Forced Labour and Labour Exploitation

The German Criminal Code states as Forced Labour (§232b):

Who prompts any other person by utilising this person’s personal or economic predicament or helplessness arising from being in a foreign country, or prompts any person under twenty-one years of age to engage in any of the subsequent points shall be liable to imprisonment from six months to ten years

  1. Taking up, or carrying or engaging in, any exploitative employment (Section 232 para. 1 Sentence 2),
  2. Entering into slavery, servitude, debt bondage or situations corresponding or akin to these or
  3. Taking up, or carrying on engaging in, begging through which the person is exploited

It defines as illegal the act of influencing a person’s free will to prompt him or her to engage in exploitative activities.

  • 233 German Criminal Code defines the crime of Labour Exploitation and the punishment as follows:
  • Whosoever exploits another person’s predicament or helplessness arising from being in a foreign country to subject them to slavery, servitude or bonded labour, or makes him work for him or a third person under working conditions that are in clear discrepancy to those of other workers performing the same or a similar activity, shall be liable to imprisonment from six months to ten years.”

This can be:

  • Through employment pursuant to Section 232 para. 1 no. 2,
  • Through begging or
  • Through this victim having to commit punishable offences

The §233 focusses on the exploitation of labour itself.  Victims of both these crimes are restricted in their ability to act in order not to be able to freely dispose of their own workforce. Sometimes, they are even forcefully confined, deprived of their freedom of movement. (Criminal Code § 233a) They are not paid for their work, or get no adequate payment, and have to work hard under bad or even dangerous conditions.  

While in the cases of labour exploitation, the same specific circle is followed as in the cases of sexual exploitation (recruitment, transportation, exploitation), the means of committing these acts differ. The helplessness of the targeted persons is generally given by the low level of education, enforced with financial constraints. The victims are recruited by means of false promises of better lives and well-paid jobs in Germany. The recruiters present themselves as successful businessmen*women or powerful intermediaries. They often present work contracts with fictitious companies. The clauses of the contracts are not entirely respected or not expected at all. Sometimes, the contracts are misleading and the content is not true when it refers to health insurance or working hours.

Debt bondage is no rare practice. In such cases the victims are not asked to pay for their transportation, food and/or housing in advance but only after they get their first salary. By the time they should get their salaries, their debts have grown to the extent that they cannot be paid. As months pass by, the debts keep growing and growing until the amount reach numbers with more zeros than the victims can count.

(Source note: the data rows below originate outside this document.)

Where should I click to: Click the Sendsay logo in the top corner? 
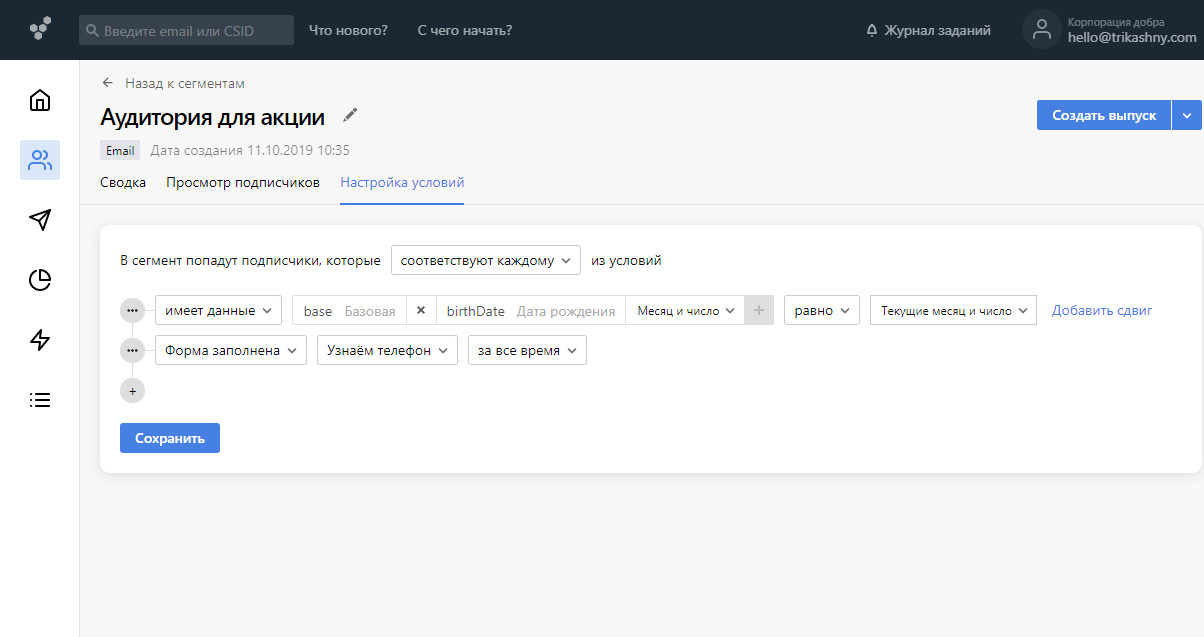pyautogui.click(x=39, y=29)
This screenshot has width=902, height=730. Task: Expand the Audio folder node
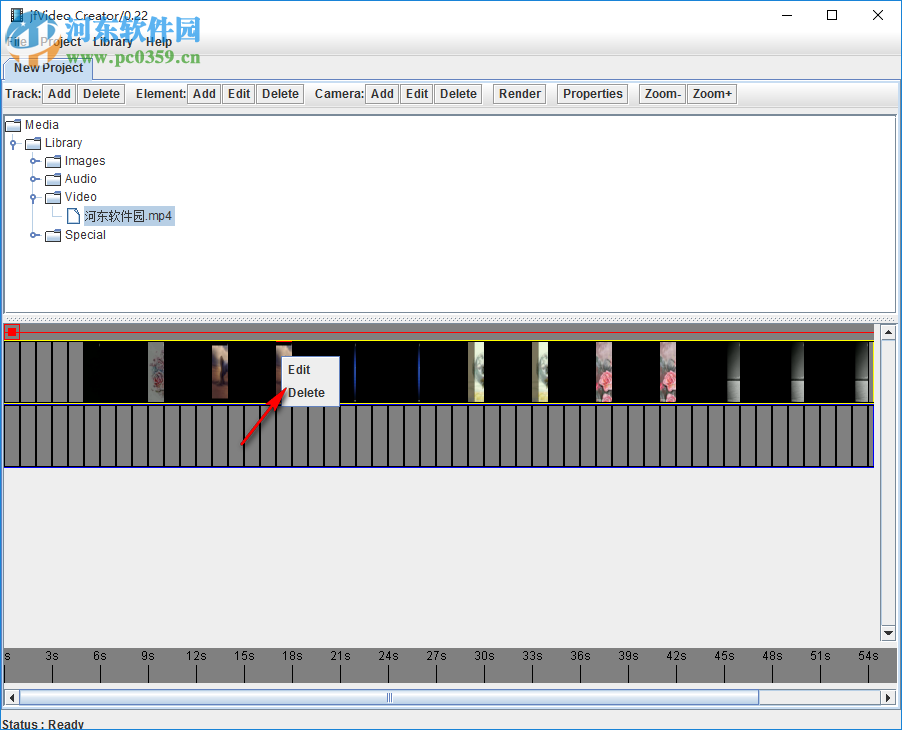click(34, 179)
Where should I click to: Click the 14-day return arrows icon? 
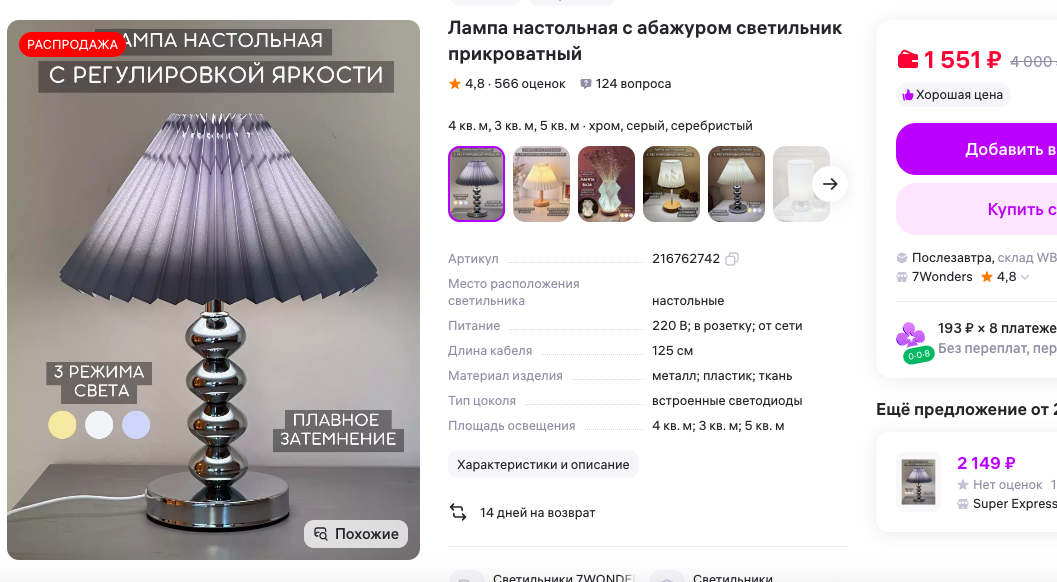pos(458,513)
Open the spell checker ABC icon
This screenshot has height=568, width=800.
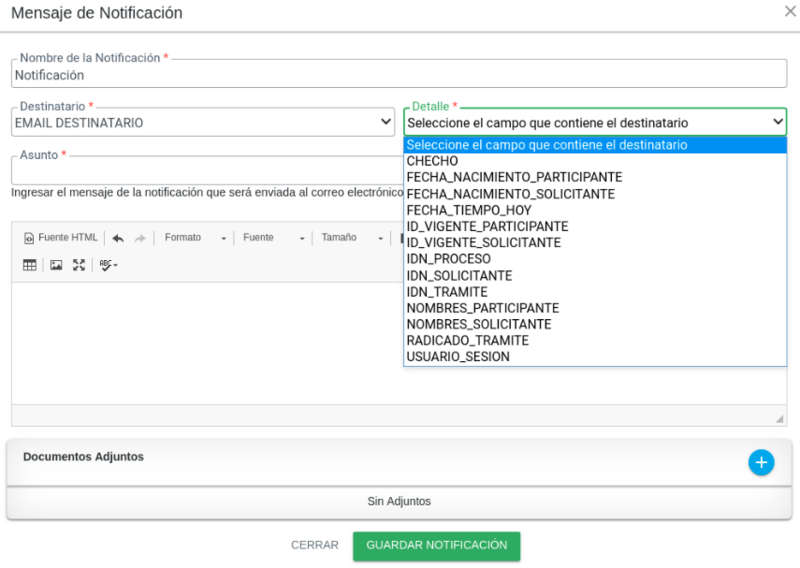[x=108, y=265]
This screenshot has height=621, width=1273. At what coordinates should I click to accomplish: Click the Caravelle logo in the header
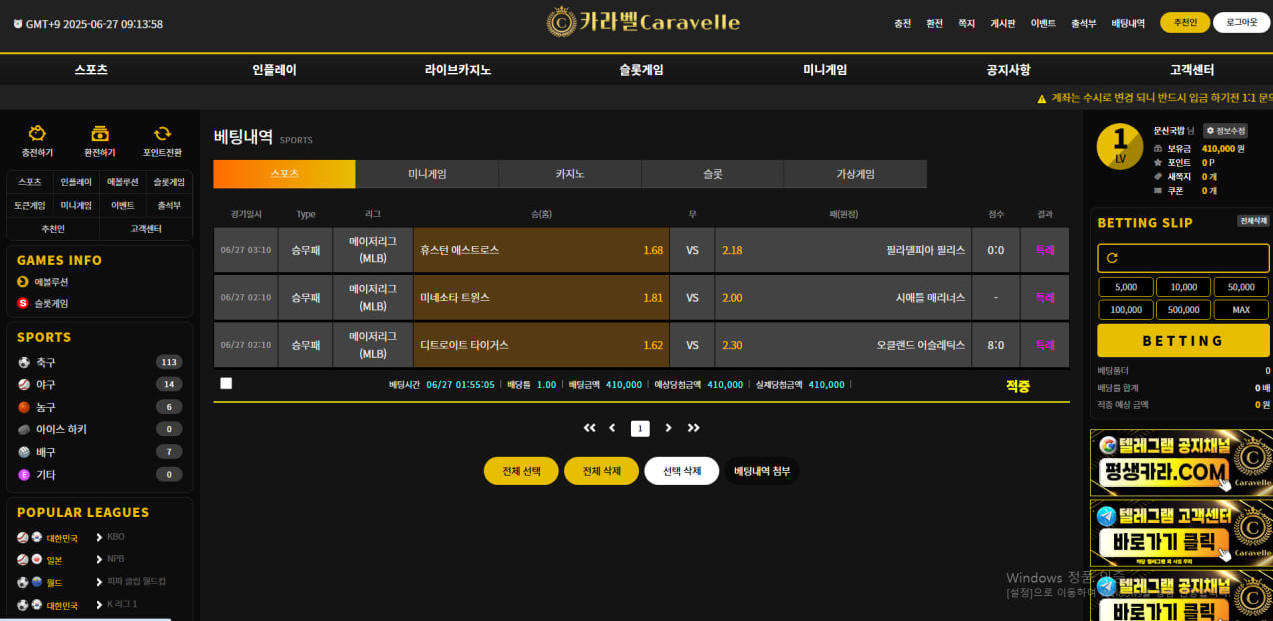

Victims of work exploitation can be men and women. While men are commonly exploited within agriculture, factories or construction sites, women tend to be exploited in agriculture, tourism (hotels and pensions), gastronomy (restaurants and fast food) as well as household (often diplomatic households).

The working conditions are degrading – long working hours, few minutes of rest, controlled free time, considerably smaller amount of salary or no salary at all. The slave-like conditions, the feeling of helplessness and the disappointment of not being able to support the family left at home constitute a traumatic experience. Breaking out of the chain of work exploitation is almost impossible for the victims. On the one hand, the low level of education and lack of language skills give rise to harsh communication barriers. On the other hand, the threats coming from the traffickers towards them personally or towards the family members have the capacity of building strong psychological cages. Furthermore, many of the victims of work exploitation are raped by the traffickers or even forced into sexual exploitation. For all of these victims, the lack of financial resources increases, rendering the idea of buying of a return ticket be wishful thinking.

 

Elena from Romania - Forced labour in the Gastronomy

Elena met Mister Y. in her home country Romania. She presented the young Turkish man to her parents und travelled with him to Germany, where she worked in his coffeehouse as a waitress. He had promised her 500 Euro as monthly pay. She worked daily for 12 to 15 hours.